Tout cloche : La poésie de la dyslexie
Par Simon Cordeau
L’album jeunesse Tout cloche, par l’auteur Jean-François Casabonne et la dessinatrice de Saint-Hippolyte Marie-Ève Turgeon, montre comment la dyslexie peut être une source de difficulté, mais aussi de poésie pour les jeunes.
Pour illustrer la dyslexie, Marie-Ève a dessiné Vital, le petit garçon, avec un brouillard mêlé au-dessus de sa tête. « En fait, je suis TDAH [trouble du déficit de l’attention avec hyperactivité]. Je me suis dit : ça doit être un peu la même chose. On se sent tout emmêlé, tout embrouillé. Il y a un brouillard qui nous empêche de voir clair. C’est aussi pour mettre son sentiment en image. Le petit garçon se sent dépasser, il ne comprend pas ce qui lui arrive. »
La dame de la Montagne
Pour aider Vital, son amie Siri, qui souffre elle aussi de dyslexie, l’amène rencontrer un personnage mystérieux. « Siri est passée par le même moment que son ami. En allant se promener dans la nature, elle a rencontré la dame de la Montagne. Celle-ci lui a expliqué que les mots et le français peuvent être des amis. »

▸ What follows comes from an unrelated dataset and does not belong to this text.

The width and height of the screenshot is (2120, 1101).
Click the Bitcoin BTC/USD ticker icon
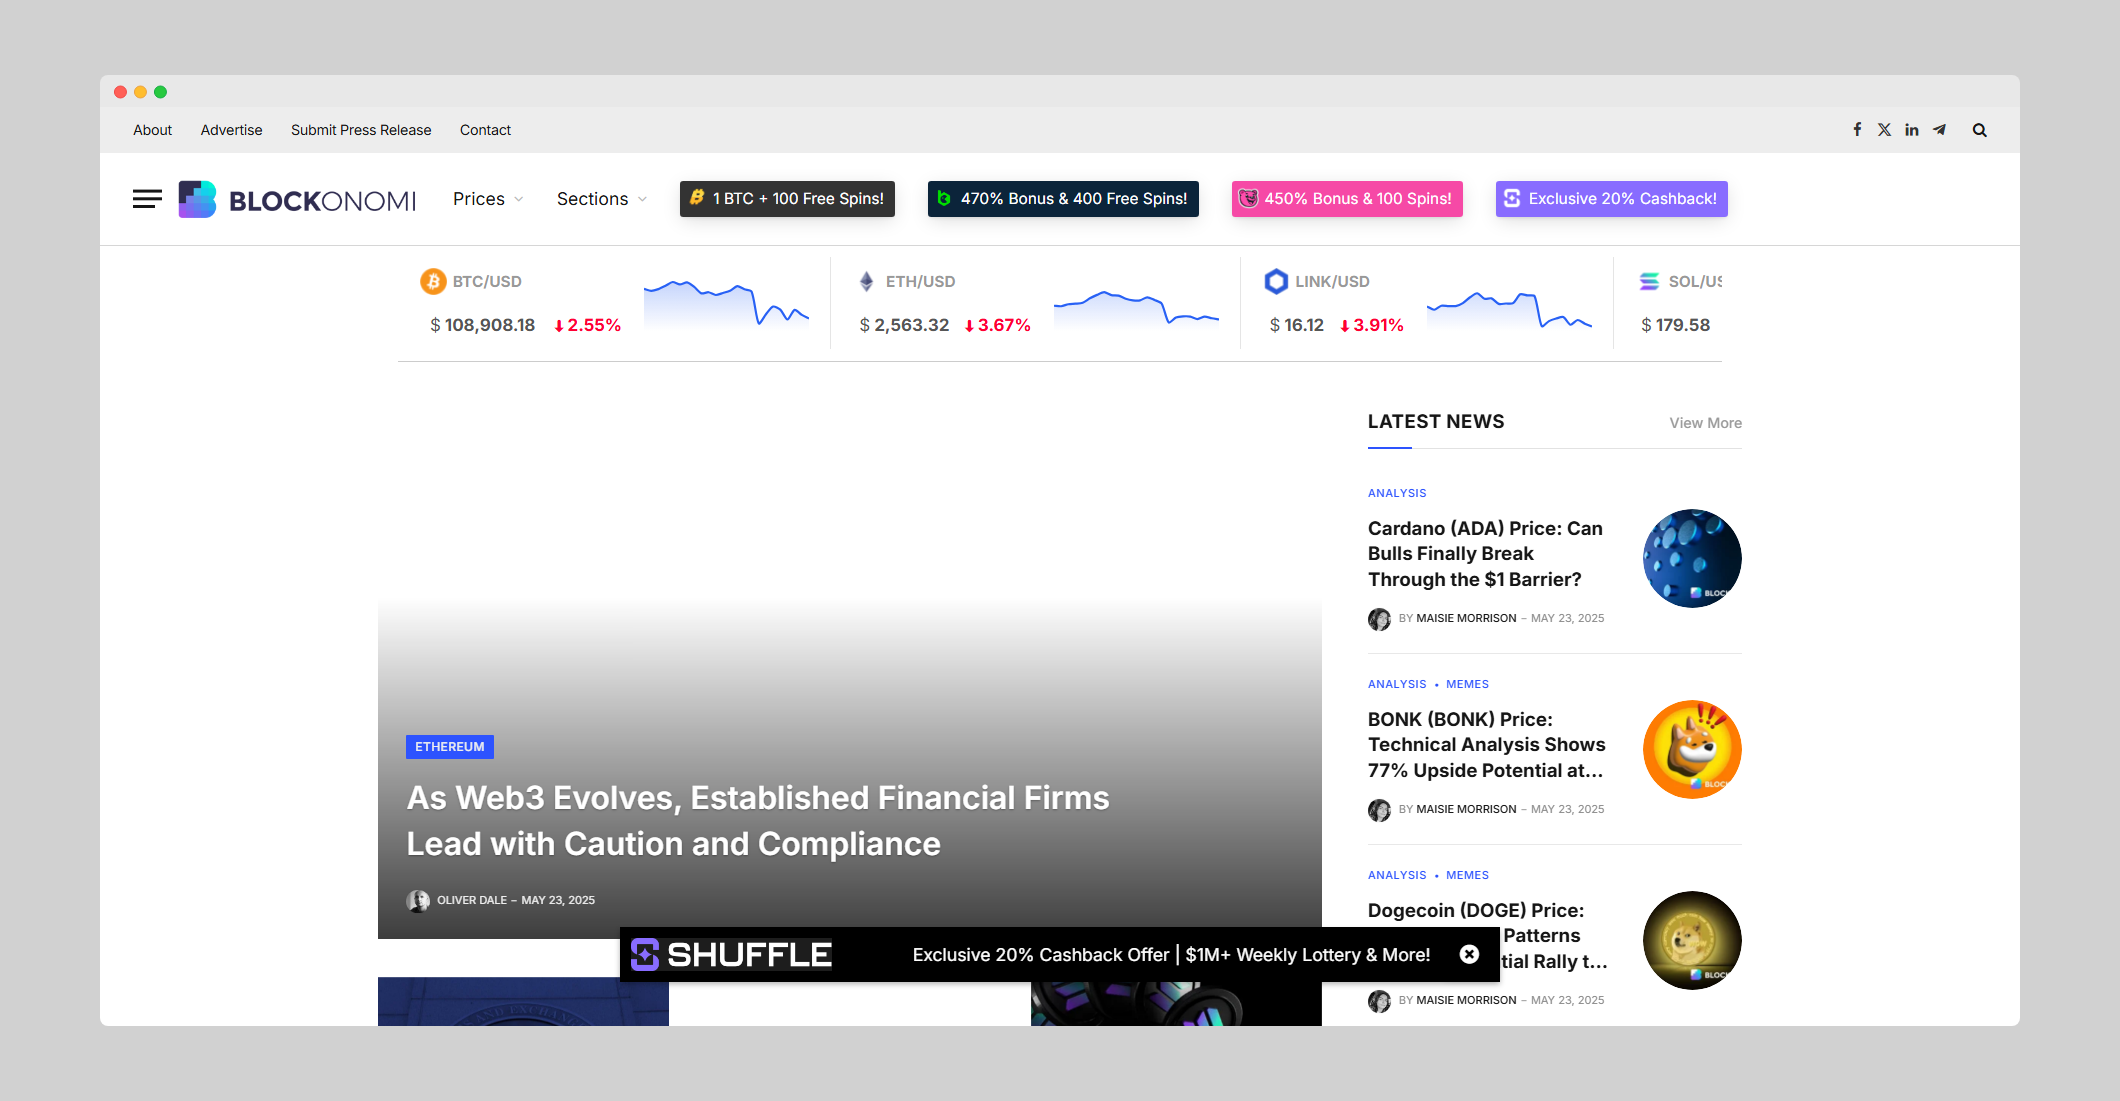click(x=433, y=282)
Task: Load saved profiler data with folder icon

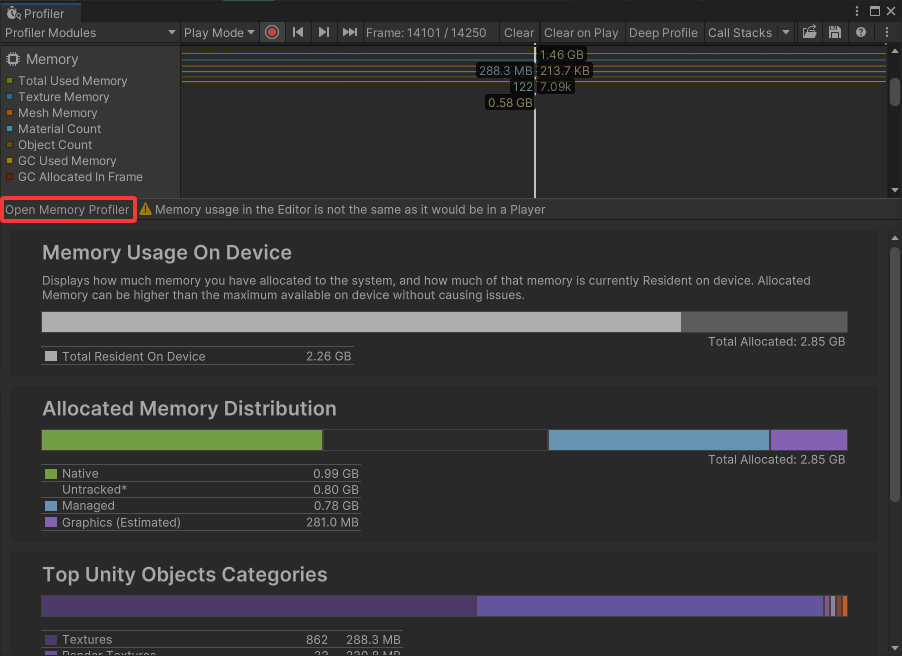Action: [x=810, y=32]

Cependant, la dame de la Montagne est empreinte de mystère et de magie. « Quand j’ai reçu le texte, il n’y avait pas d’information sur ce personnage. Les enfants sortaient dans la cour de récréation. Ça parlait d’une montagne et qu’il fallait beaucoup de nature. Mais la cour d’école, elle peut être beaucoup plus grande pour les enfants qu’à nos yeux d’adultes. Ça peut être un monde magique. La petite butte au fond, la petite fille peut l’imaginer comme une montagne », illustre la dessinatrice.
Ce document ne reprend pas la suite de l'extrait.